Excerpts from a dataset

=======

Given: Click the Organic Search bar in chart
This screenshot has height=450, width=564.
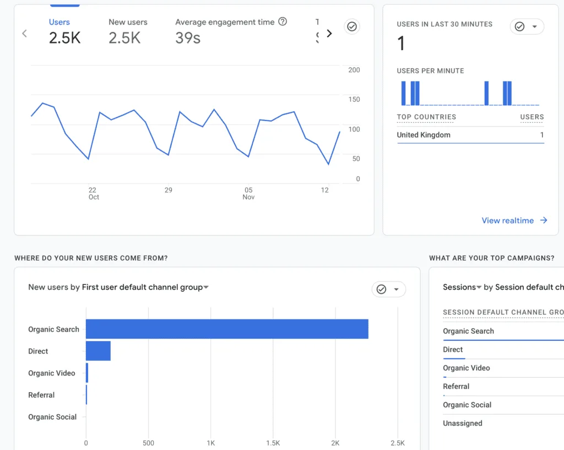Looking at the screenshot, I should (227, 329).
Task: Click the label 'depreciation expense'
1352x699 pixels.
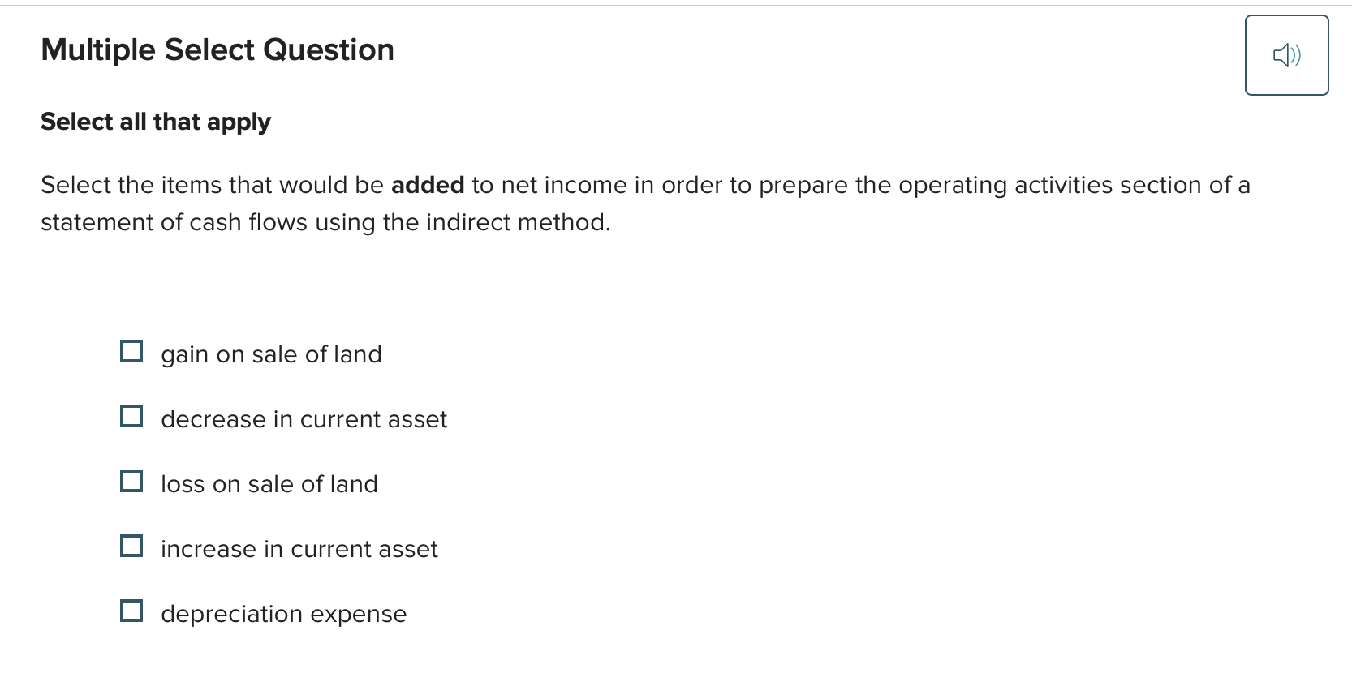Action: point(282,614)
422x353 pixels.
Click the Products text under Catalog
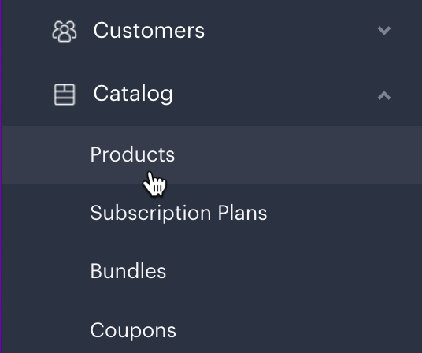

=======

Restate word for word, and only, the lines from the line that contains "422x353 pixels." through the end of the data, both included; pictures are not part of the copy.

422x353 pixels.
Click the Products text under Catalog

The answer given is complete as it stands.